Лора Кёртис провалилась в мир иной, в фальшивый мир, сотворенный не без ее участия.
«Мисс Пурпур, в спальне, пестиком для льда».
— Добрый вечер, мэм.
107
Брат-фармазон наклонился так близко, что Ннамди чуял каждый выдох, приторную вонь липкой крови в легких.
— Рыбу острогой забивал? — спросил Иронси-Эгобия.
— Конечно, брат. Я ж из Дельты, мы с малолетства рыбу забиваем.
— Да уж. Здесь то же самое. Раз-два, в жабры, рвануть посильнее, пускай течет.
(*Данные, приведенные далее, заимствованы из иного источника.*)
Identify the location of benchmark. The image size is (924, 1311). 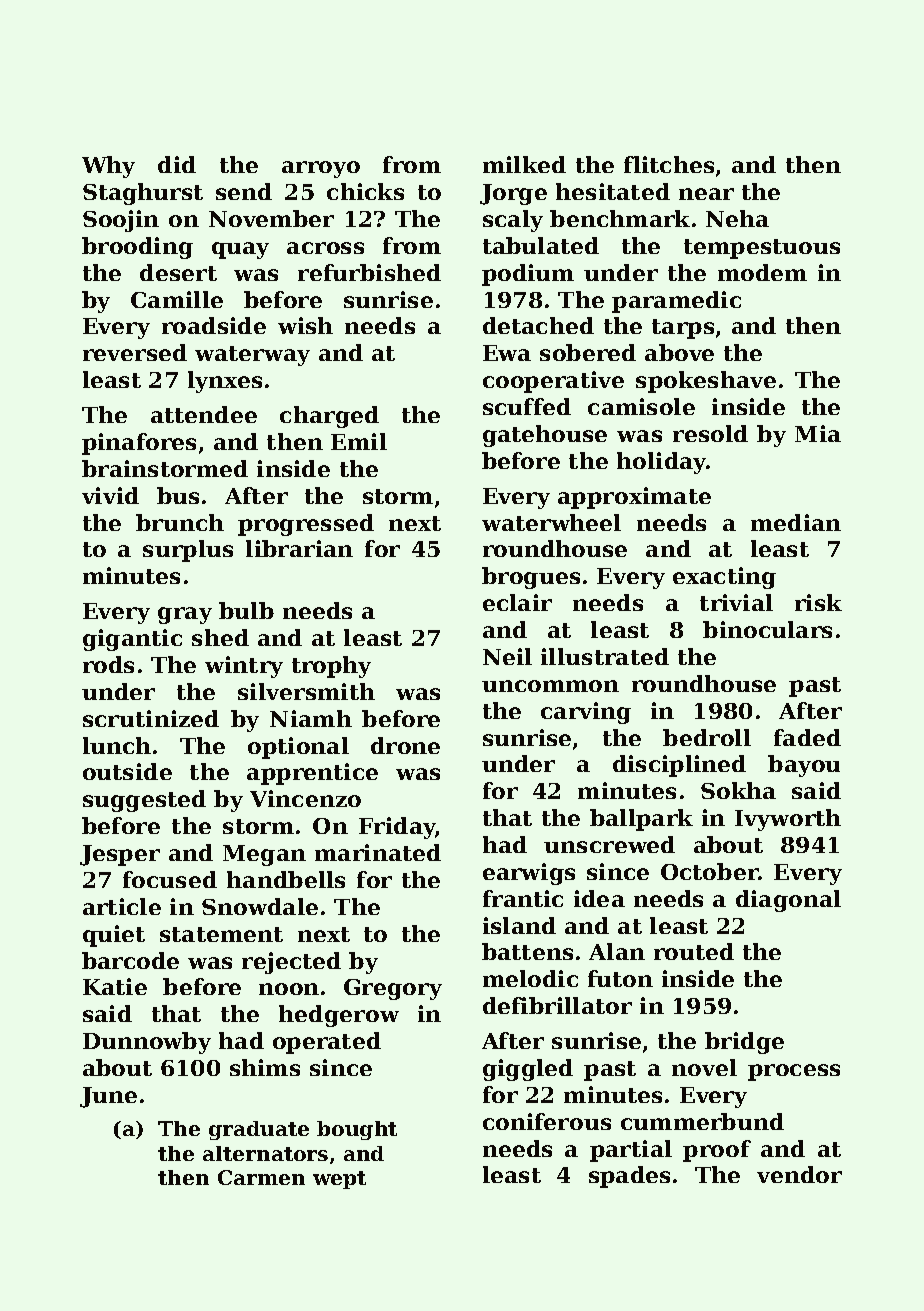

Раз-два — и что ни захочешь, все твое. Ларек на рынке, инструменты, будущее твоего ребенка. А за это с тебя только одно: раз-два и пошел.
«Все, что нам нужно». Ннамди кинул камушки, попросил наставлений, но ответа не получил. Он совсем один.
И эта ойибо тоже.
108
Лора — в горле пересохло. От голоса остался шепот:
— Это из-за денег?
Улыбка погрустнела.
— Всегда из-за денег, мэм.
Юноша, похоже, примирился с тем, что сейчас произойдет. Давно сидит в темноте, нервозность, страхи — все рассеялось. Осталось одно: он, она и то, что необходимо сделать.
Лора заговорила, голос дрогнул:
— Вас Уинстон прислал?
Он вроде удивился:
— Какой Уинстон?
— Мой… деловой партнер.
— Нет, я здесь не поэтому. Прошу вас, мэм. — Он указал на кресло. — Я хочу рассказать вам сказку.
109
Пальмовое вино, лунный свет. Сонные дети и сказка внутри другой сказки, длинной.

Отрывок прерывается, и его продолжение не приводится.